# Work request 1
According to the sarcopenia update, roughly what share of older Americans suffer from sarcopenia and related functional decline?
# Work request 2
From the sarcopenia update, copy the passage starting with "With nearly half" and going on through "loss of independence.".

START Reading text

Update

Lots of Progress, Much More to Learn in Study of Sarcopenia

A recently published summary in Age and Aging gives a good overview of the progress that researchers have made in understanding the onset, disease pathway and treatment possibilities for sarcopenia and related functional decline. Areas of promise include studies on oxidative damage and its relation to muscle function, as well as observations of changes between muscle fibers and the central nervous system, which researchers are only beginning to understand. Scientists are also learning more about the effect of exercise and diet interventions to manage sarcopenia in older patients. Additionally, researchers are increasingly turning to a “lifecourse approach” to understand how skeletal muscle develops and degrades over the entire life cycle, and not just in later life stages, as a means to unravel the mechanisms that lead to age-related muscle loss.

With nearly half of older Americans suffering from sarcopenia and related functional decline at a cost of billions of dollars each year, age-related muscle loss has quickly become a top research priority. Finding a way to effectively treat, prevent or even reverse sarcopenia has become increasingly imperative to help the millions of aging patients who are at risk of frailty and loss of independence.

END Reading text
START Material shown

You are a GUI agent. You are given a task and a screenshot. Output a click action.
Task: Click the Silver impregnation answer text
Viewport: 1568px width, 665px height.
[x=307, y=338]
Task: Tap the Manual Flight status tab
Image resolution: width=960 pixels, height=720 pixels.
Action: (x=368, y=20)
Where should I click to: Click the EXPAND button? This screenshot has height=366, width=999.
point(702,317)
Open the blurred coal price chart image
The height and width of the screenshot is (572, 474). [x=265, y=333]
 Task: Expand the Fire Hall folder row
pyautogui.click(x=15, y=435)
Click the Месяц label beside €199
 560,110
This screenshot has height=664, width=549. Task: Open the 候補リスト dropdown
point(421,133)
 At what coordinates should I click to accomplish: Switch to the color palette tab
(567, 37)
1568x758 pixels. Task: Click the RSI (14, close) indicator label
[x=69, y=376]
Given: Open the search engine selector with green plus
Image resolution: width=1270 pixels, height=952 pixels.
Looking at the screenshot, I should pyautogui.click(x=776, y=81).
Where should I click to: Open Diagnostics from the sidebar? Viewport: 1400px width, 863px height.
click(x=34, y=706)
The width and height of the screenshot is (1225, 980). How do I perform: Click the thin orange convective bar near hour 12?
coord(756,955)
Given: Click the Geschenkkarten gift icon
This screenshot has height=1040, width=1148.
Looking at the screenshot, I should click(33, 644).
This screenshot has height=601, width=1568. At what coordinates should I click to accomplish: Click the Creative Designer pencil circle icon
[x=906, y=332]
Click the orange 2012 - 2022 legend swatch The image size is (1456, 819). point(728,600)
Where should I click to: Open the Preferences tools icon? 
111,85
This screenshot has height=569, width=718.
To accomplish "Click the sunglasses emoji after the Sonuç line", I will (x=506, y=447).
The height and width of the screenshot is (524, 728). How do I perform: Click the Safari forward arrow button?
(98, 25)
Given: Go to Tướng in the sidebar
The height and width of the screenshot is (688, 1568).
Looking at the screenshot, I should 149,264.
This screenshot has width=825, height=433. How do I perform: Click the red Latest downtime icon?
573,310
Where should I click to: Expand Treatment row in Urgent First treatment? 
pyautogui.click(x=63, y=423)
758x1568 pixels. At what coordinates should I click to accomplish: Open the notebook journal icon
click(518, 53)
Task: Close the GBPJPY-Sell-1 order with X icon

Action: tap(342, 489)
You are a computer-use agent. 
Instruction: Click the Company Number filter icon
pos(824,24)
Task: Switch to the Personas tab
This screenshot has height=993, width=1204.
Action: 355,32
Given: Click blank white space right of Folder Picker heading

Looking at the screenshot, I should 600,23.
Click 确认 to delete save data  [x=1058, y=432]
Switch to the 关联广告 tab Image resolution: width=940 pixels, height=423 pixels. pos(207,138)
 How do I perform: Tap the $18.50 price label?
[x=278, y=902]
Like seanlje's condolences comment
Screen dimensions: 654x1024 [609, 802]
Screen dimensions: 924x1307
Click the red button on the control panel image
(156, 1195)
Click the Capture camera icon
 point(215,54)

END Material shown

# Exercise output 1
Nearly half

# Exercise output 2
With nearly half of older Americans suffering from sarcopenia and related functional decline at a cost of billions of dollars each year, age-related muscle loss has quickly become a top research priority. Finding a way to effectively treat, prevent or even reverse sarcopenia has become increasingly imperative to help the millions of aging patients who are at risk of frailty and loss of independence.